Nada te impide pedir permiso para llamar a tu supervisor en busca de aclaraciones o para volver con una respuesta en unos segundos. En cualquier caso, la impresión que dejarás será de seriedad y responsabilidad.

  1. Establece una relación con el cliente

Esta es la parte más técnica e interesante, pero las limitaciones de espacio me obligan a remitirte a un artículo futuro, que tratará precisa y exclusivamente este tema.

En artículos anteriores, hablamos del «mapa mental personal» que todos poseemos, el cual contiene juicios, experiencias, valores, creencias, etc. Relacionarse con un cliente significa entrar en su «mapa mental» y utilizarlo para comunicarnos con él.

En resumen, se trata de mantener, a lo largo de las negociaciones, una comunicación eficaz a todos los niveles (verbal, paraverbal, no verbal), de modo que el cliente te entienda y se sienta comprendido. Mientras esperas el próximo artículo, piensa en una situación en la que hayas experimentado esta empatía con alguien e intenta comprender qué fue exactamente lo que la provocó; quizá encuentres algunas respuestas por ti mismo.

  1. Termina cada conversación con un compromiso

Tanto si se ha cerrado la venta como si no, no te limites a despedirte: pide una forma de mantener el contacto, aunque sea sencilla, para el futuro. Puede ser una llamada telefónica, una reunión o un mensaje de seguimiento; lo importante es mantener la relación con el cliente. Si la venta no se ha cerrado hoy, no significa que no vaya a suceder en el futuro. Si, por el contrario, todo ha ido bien, tienes una razón más para asegurarte de que el cliente no se sienta abandonado y sepa que puede contar contigo.
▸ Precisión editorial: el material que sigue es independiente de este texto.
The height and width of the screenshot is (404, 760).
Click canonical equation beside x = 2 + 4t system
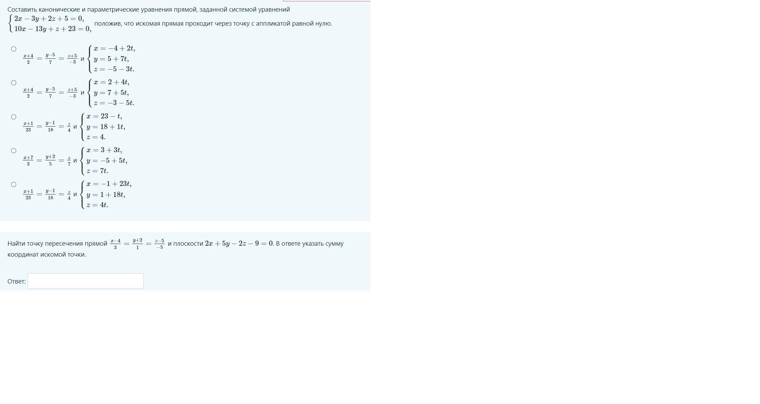(50, 92)
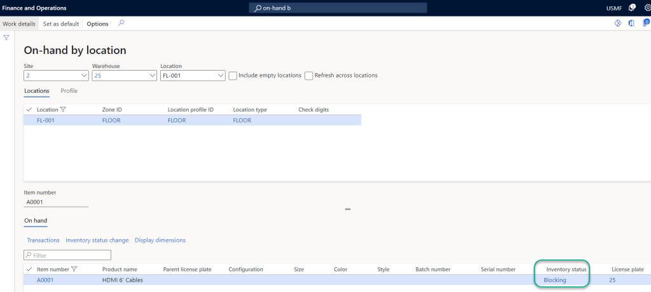This screenshot has height=292, width=651.
Task: Open in Microsoft Office icon
Action: click(631, 24)
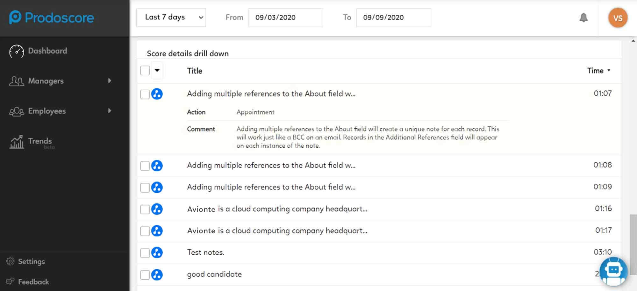Click the Settings gear icon
The height and width of the screenshot is (291, 637).
coord(10,261)
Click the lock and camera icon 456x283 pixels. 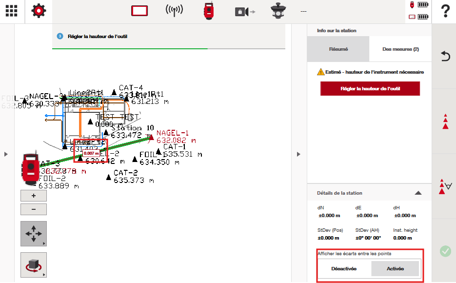coord(244,12)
Concluiré con una reflexión: las técnicas de venta son solo una parte de las técnicas de negociación, que, a su vez, forman parte del ámbito más amplio de la comunicación. Hemos hablado del vendedor y del producto, pero debes ser consciente de que, en cualquier momento dado, cada uno de nosotros está vendiendo algo para recibir otra cosa: ideas, objetos, información, etc.

Por encima de todo, el primer «producto» que debemos vender somos nosotros mismos, y —más allá de cualquier técnica de venta— hay un requisito esencial que ningún vendedor puede ignorar: creer en el producto que está vendiendo.

Así que os dejo con una pregunta: ¿cuánto creéis en este producto?